O almirante Gouveia e Melo, assim que saiu do táxi – à civil – e caminhou para o bar, vindo na minha direção, não o fez a olhar para a esplanada onde eu estava. A sua atenção centrava-se na rua atrás de mim. Mal sabia eu – que continuava a segurar o telemóvel num ângulo casual ao mesmo tempo que tentava manter fixo o enquadramento e foco – que Nuno Melo estava também a chegar em viatura oficial.
Gouveia e Melo ficou parado à minha frente e a olhar para trás de mim. Arrumou os óculos – no vídeo, parece que os seus olhos encontram os da minha câmara.
(Pergunto-lhe, caro almirante: Viu-me mesmo a filmar e resolveu disfarçar ou isso escapou-lhe de todo?)
Entra Nuno Melo em campo. De costas. Dá para reconhecer que é ele, mas a foto precisa de o identificar, sem margens para dúvidas. Ouço Gouveia e Melo a comentar que até pareciam que estavam ambos sincronizados.
Mantenho a câmara fixa e espero que Nuno Melo não se lembre de olhar para trás de si. Ter-me-ia reconhecido (fui candidato do PPM ao Parlamento Europeu em 2009, quando ele e Paulo Rangel, os dois da AD que não foi feita na altura, eram os candidatos dos CDS e PSD. Cobri ainda a comissão de Camarate que Nuno Melo presidiu. A propósito, Nuno, vais pedir os documentos norte-americanos que ainda estão por divulgar ou preferes levar-nos para a III Guerra Mundial?

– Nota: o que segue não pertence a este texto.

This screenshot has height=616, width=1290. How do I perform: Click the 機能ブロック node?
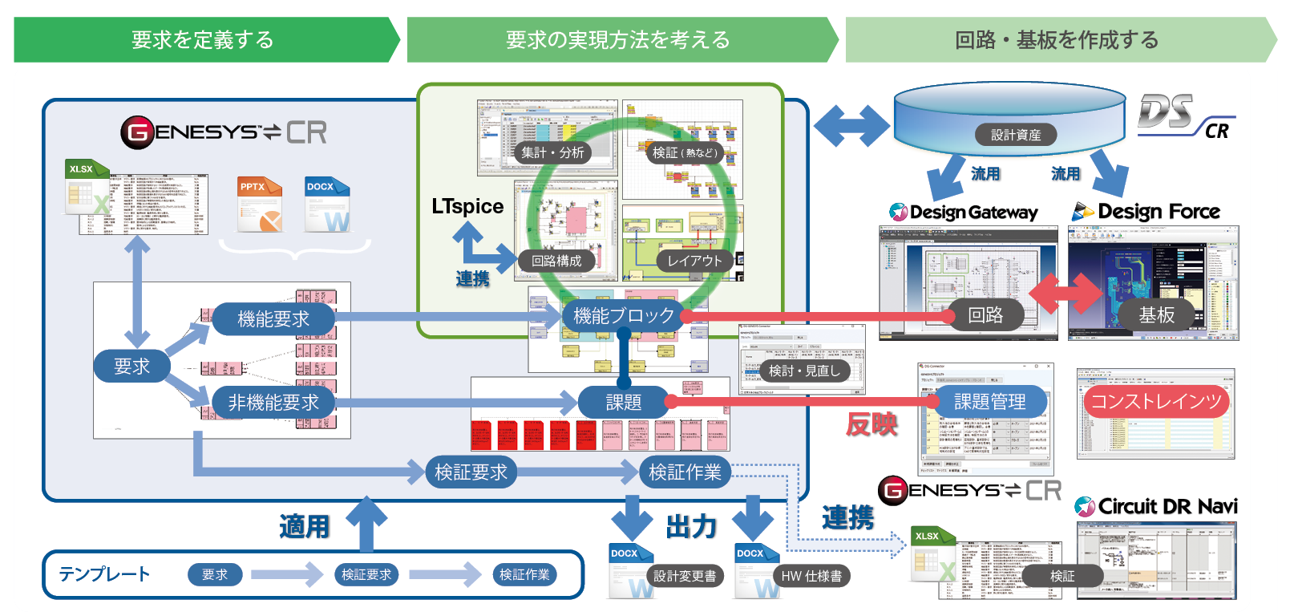pos(623,316)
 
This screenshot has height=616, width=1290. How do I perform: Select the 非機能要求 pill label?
pos(273,402)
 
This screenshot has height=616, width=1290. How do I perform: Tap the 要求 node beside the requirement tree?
pos(131,366)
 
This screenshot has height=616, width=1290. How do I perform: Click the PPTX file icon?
pos(260,205)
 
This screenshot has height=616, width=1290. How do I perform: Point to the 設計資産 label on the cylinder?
pos(1015,135)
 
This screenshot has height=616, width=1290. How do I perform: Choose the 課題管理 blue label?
pos(989,401)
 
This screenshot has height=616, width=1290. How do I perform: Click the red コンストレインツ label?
pos(1156,401)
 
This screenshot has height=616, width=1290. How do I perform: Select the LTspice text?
pos(467,206)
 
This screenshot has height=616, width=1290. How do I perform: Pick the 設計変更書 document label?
pos(684,576)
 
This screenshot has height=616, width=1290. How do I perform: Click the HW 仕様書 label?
pos(811,576)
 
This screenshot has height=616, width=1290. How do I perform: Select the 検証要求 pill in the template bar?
pos(366,574)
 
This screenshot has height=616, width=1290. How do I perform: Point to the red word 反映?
pos(871,424)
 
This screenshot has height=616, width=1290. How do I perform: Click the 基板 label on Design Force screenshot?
pos(1156,315)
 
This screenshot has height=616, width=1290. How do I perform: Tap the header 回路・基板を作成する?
pos(1056,40)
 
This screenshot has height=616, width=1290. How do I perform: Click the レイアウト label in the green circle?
pos(694,261)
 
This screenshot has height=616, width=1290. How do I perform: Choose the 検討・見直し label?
pos(804,371)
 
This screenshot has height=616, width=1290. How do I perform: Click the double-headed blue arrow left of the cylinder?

Acompanho com o telemóvel, discretamente, a entrada de ambos no bar. Num último momento, o ministro fica de lado e é possível identificar ambos. Nuno Melo leva o almirante pelo braço e aponta, ainda à entrada do bar, para o piso de cima. Percebo então que terá sido ele o responsável pela escolha do local. Está a explicar ao almirante onde se vão sentar.
(Marcar um encontro com um almirante para a Avenida Sacadura Cabral tem o seu quê de interessante: apesar da associação imediata à Aviação, é preciso lembrar que se tratava de um oficial da Marinha e o raid aéreo de 1922 nunca teria sido possível sem o apoio daquele ramo das Forças Armadas. E se juntarmos a isso o facto de ter sido um antepassado de um antigo líder do CDS e também putativo candidato a candidato a Presidente da República, tudo isso aumenta as possíveis especulações em relação à escolha do local para uma cimeira deste nível).
A esplanada está cheia, mas mais ninguém se parece preocupar. Não vejo ninguém a ligar para jornais ou a fotografar. Parece que fui mesmo único a registar o encontro. E sei que isso vai causar furor. Sem o trabalho jornalístico, sem as imagens que o comprovassem, qualquer informação que viesse a público referindo que ambos tiveram um encontro nocturno num bar, seria apenas um rumor. Nunca uma notícia.
Assim que reuni as imagens do vídeo de 20 segundos, pensei: “O que farei com esta espada?”. Liguei então para o Pedro Almeida Vieira, do PÁGINA UM – porquê para ele e não outro jornal? Simples: o PÁGINA UM também é o “meu” jornal e o Pedro é o director de jornal que mais vezes liga para mim do que qualquer outro director do País. Por isso, é dele que me lembro primeiro sempre que tenho uma notícia. A segunda hipótese seria o director do Tal&Qual, mas não o quis incomodar àquela hora tardia, pois a edição da semana já tinha fechado.
O Pedro percebeu o valor do material que tinha nas mãos e sabia que não se podia guardar a informação para mais tarde. Era preciso agir na hora. Começou a preparar o texto, que foi publicado ainda o encontro não tinha terminado. Pedi para não assinar as fotos. Ainda. Não queria matar o mensageiro antes da mensagem circular.
Saí da esplanada antes de Nuno Melo e Gouveia e Melo terminarem o encontro. Poderia ter esperado por eles e confrontá-los à saída? Claro que sim, mas como não gosto que me mintam, resolvi deixá-los nas suas conspirações nocturnas.
Já tinha feito o meu trabalho. Agora, outros que fizessem o seu.